- Task prompt
Exactly the lines below, starting with the one containing "You are a computer-use" and going on through the one containing "This screenshot has", must be reproduced, both ends included, and no pictures with them.

- Data for this task
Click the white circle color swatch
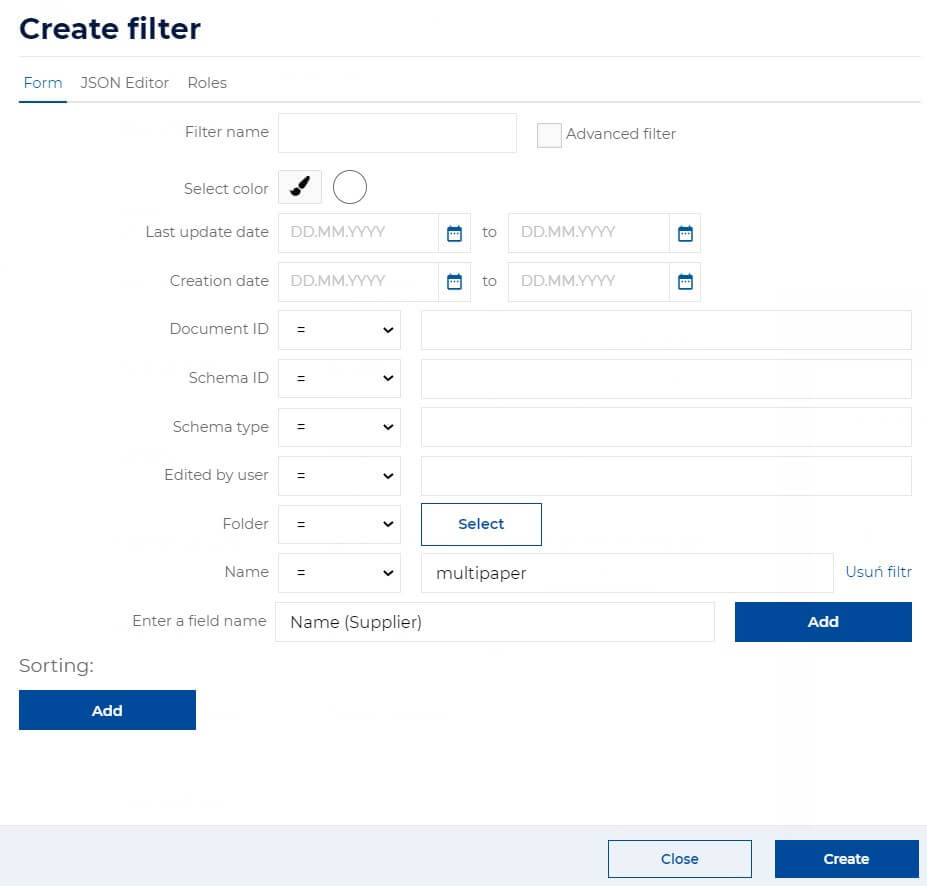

==

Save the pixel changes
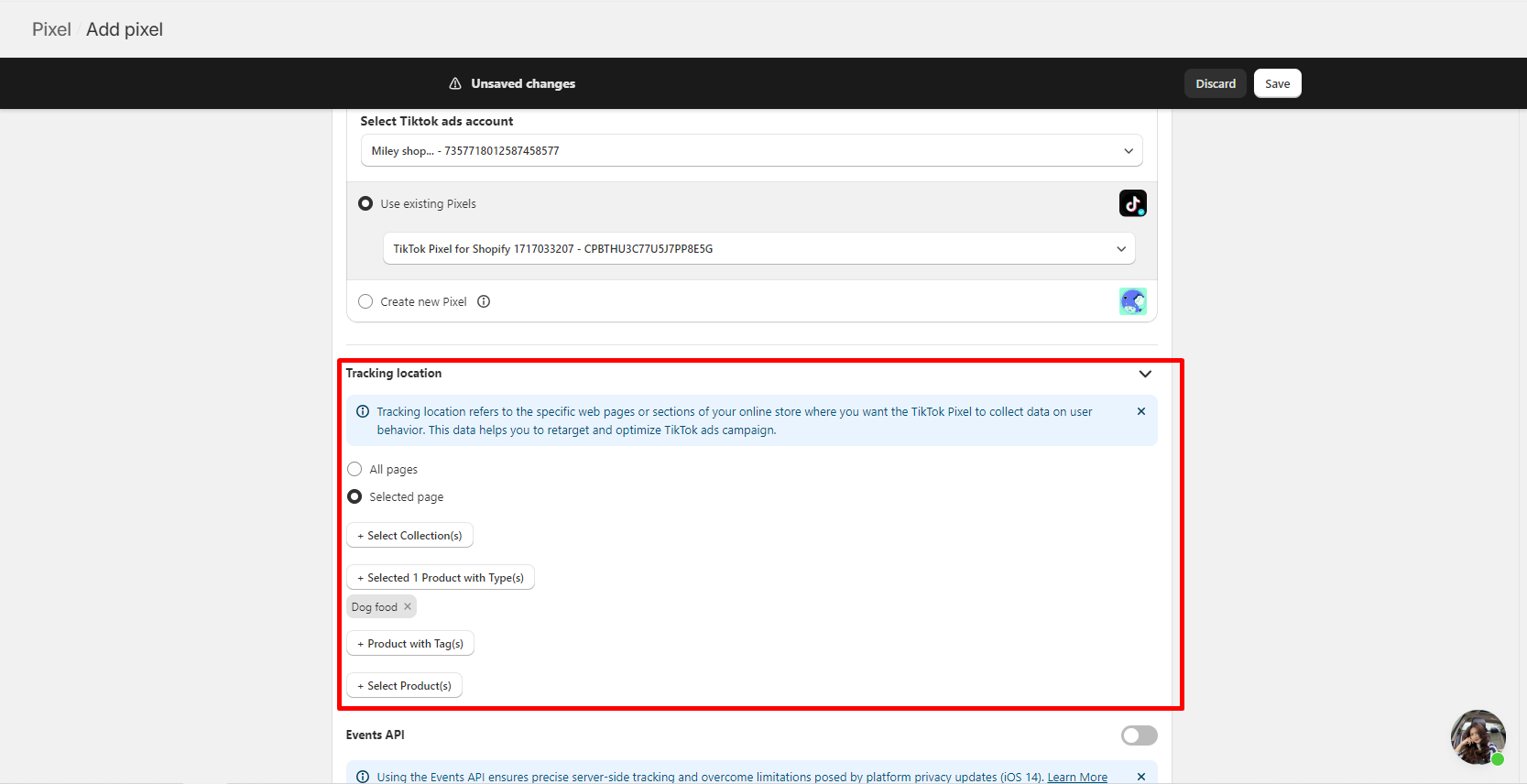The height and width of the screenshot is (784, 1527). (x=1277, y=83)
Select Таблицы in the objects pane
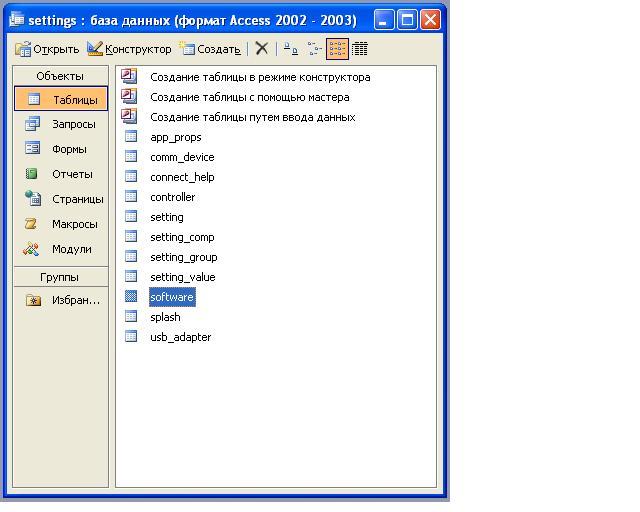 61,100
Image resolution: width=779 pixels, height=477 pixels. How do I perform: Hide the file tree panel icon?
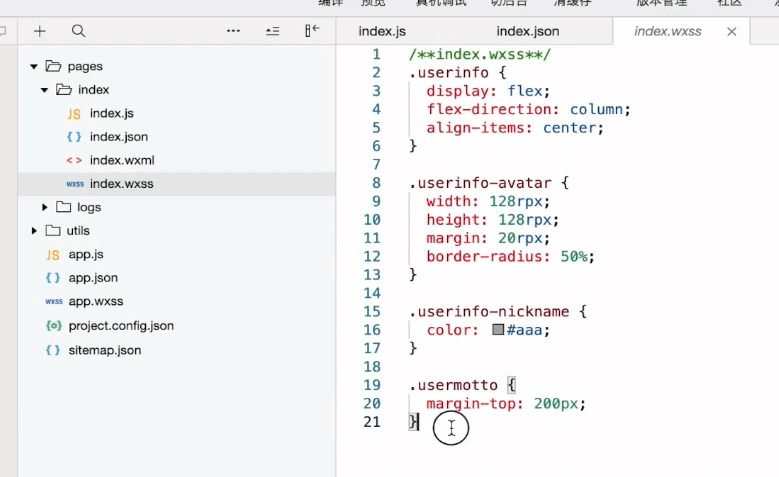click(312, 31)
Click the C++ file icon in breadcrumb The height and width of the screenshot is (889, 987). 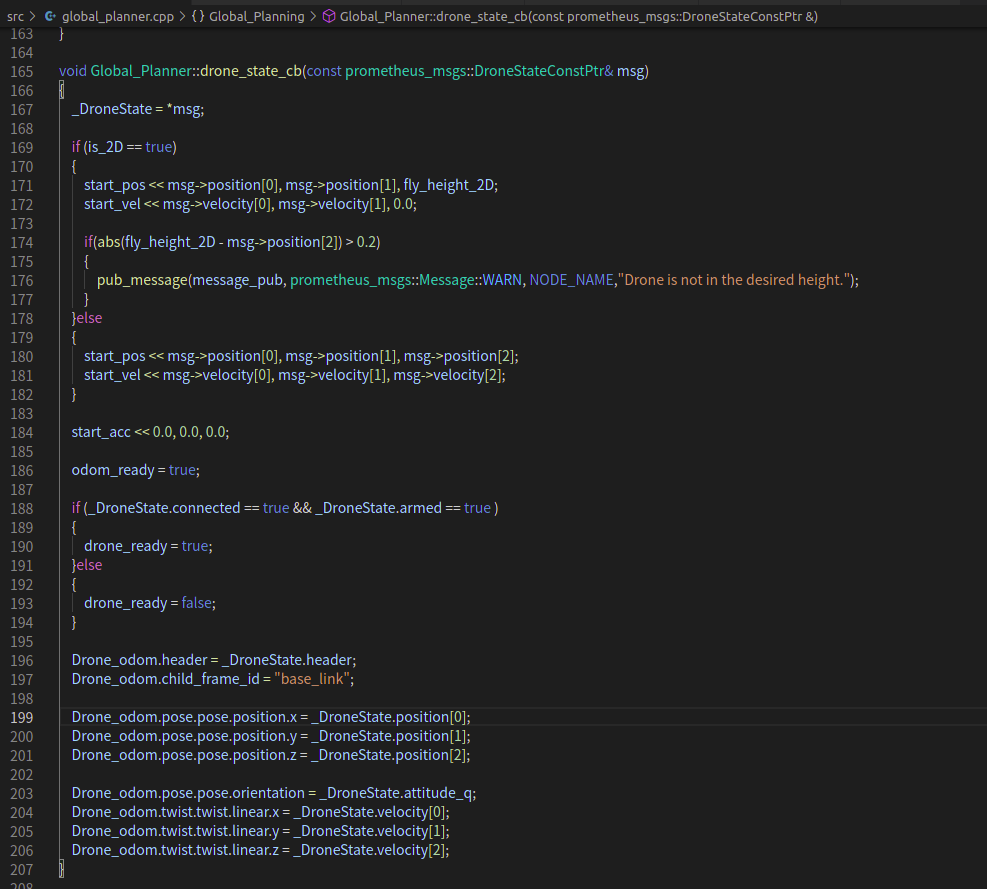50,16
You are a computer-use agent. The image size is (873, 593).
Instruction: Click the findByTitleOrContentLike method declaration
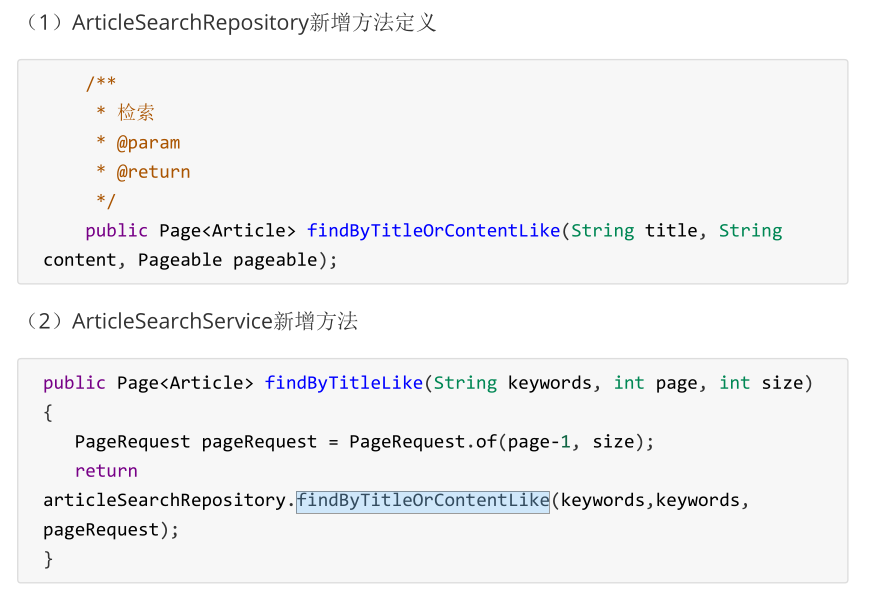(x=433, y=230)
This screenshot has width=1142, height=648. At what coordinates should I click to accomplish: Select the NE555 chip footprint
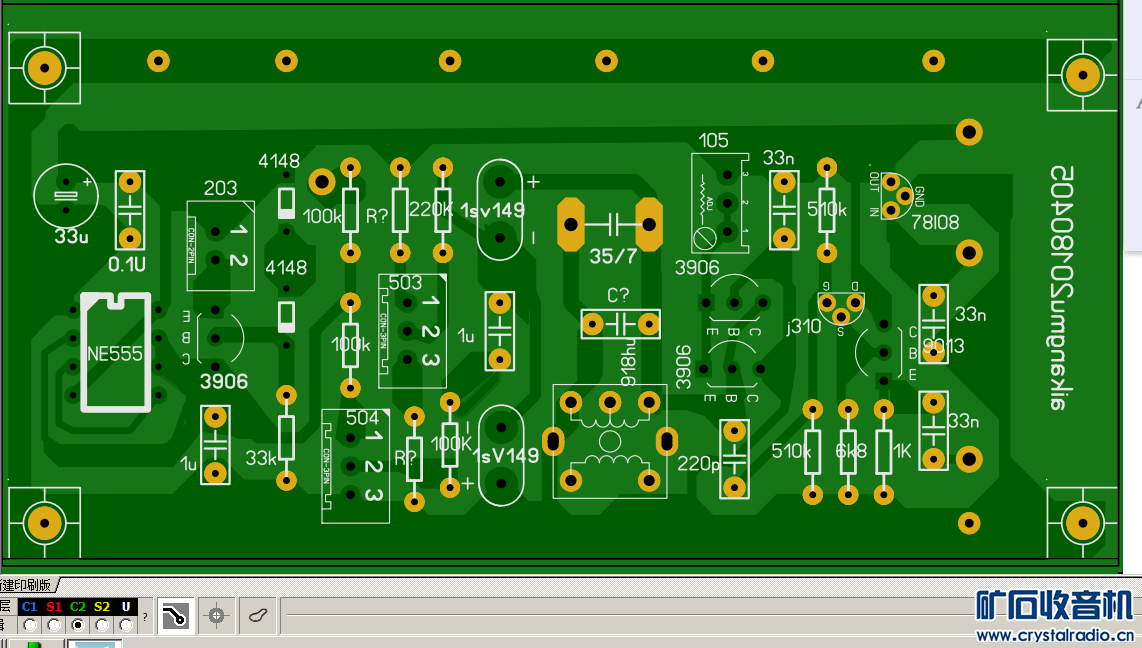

* * *

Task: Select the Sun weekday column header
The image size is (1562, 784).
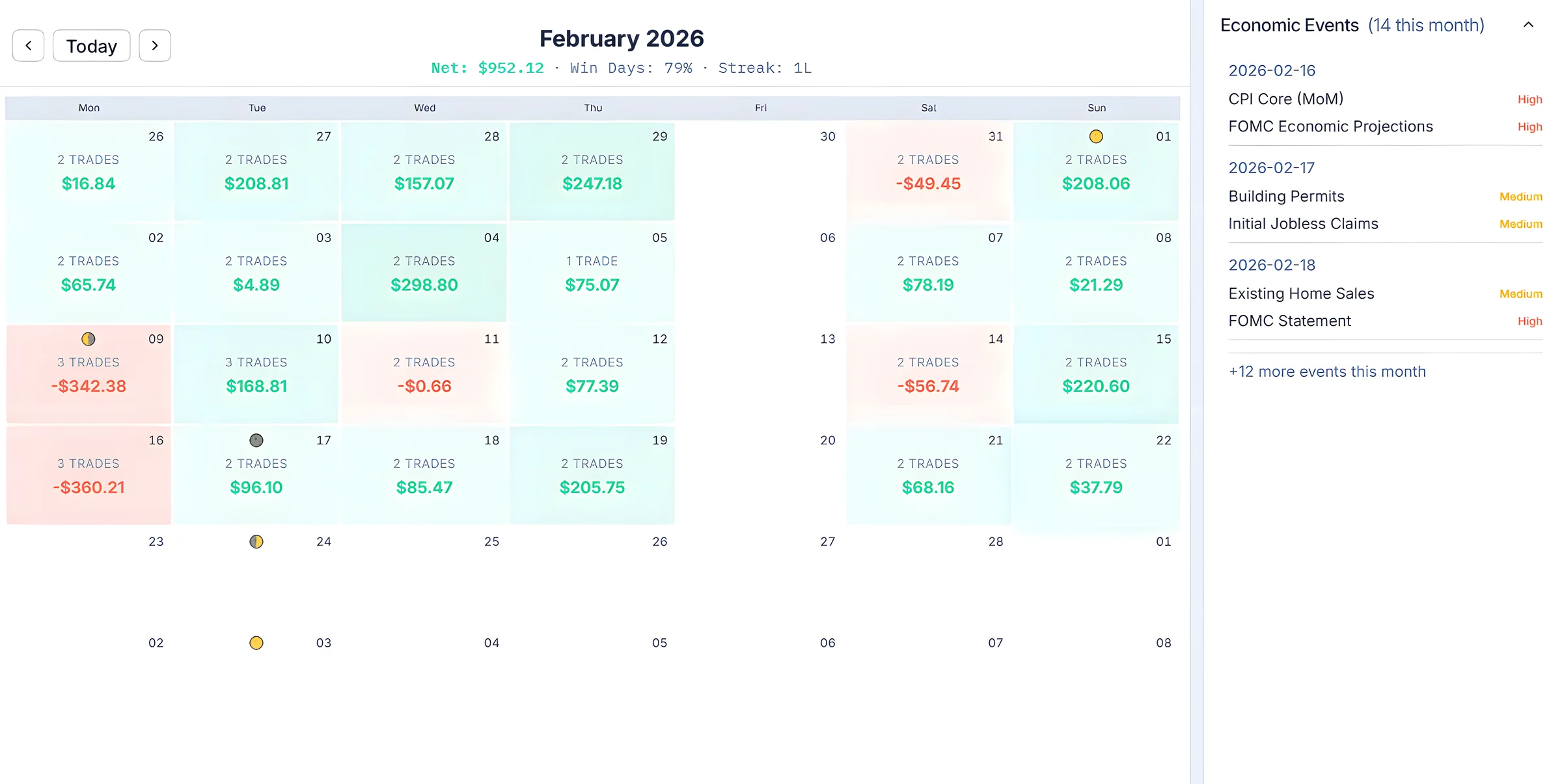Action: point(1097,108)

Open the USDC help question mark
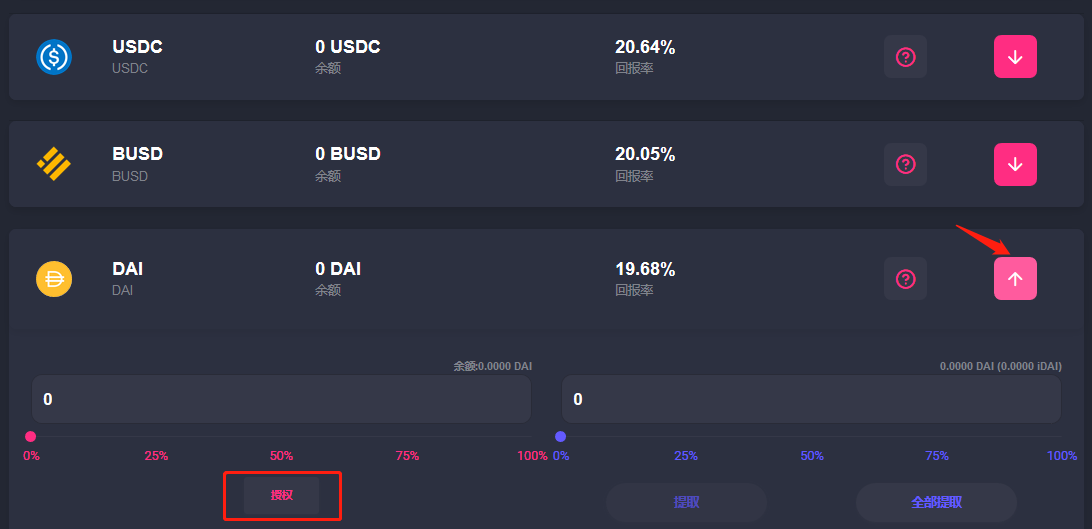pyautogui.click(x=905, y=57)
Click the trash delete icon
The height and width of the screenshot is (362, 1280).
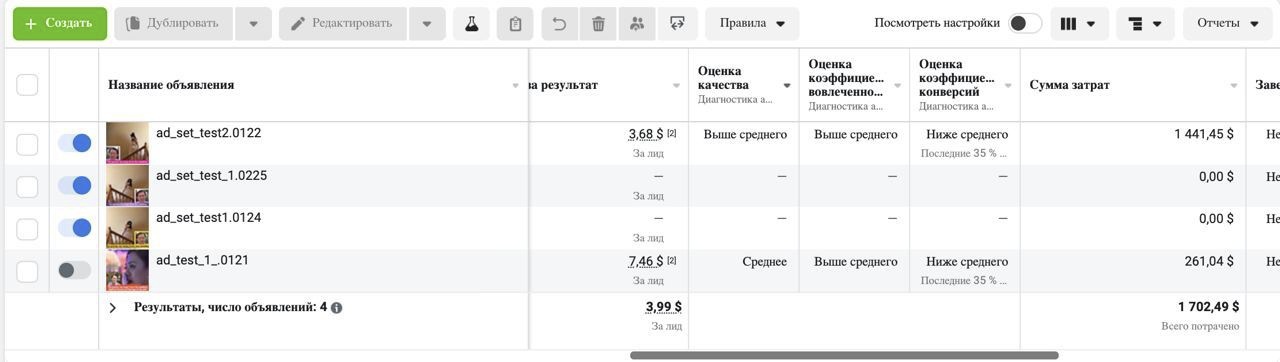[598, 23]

- Result of this exercise
You are a computer-use agent. The image size is (873, 593).
Instruction: Click the findByTitleOrContentLike method declaration
(x=433, y=230)
This screenshot has width=1142, height=648. At what coordinates should I click to accomplish: Select the NE555 chip footprint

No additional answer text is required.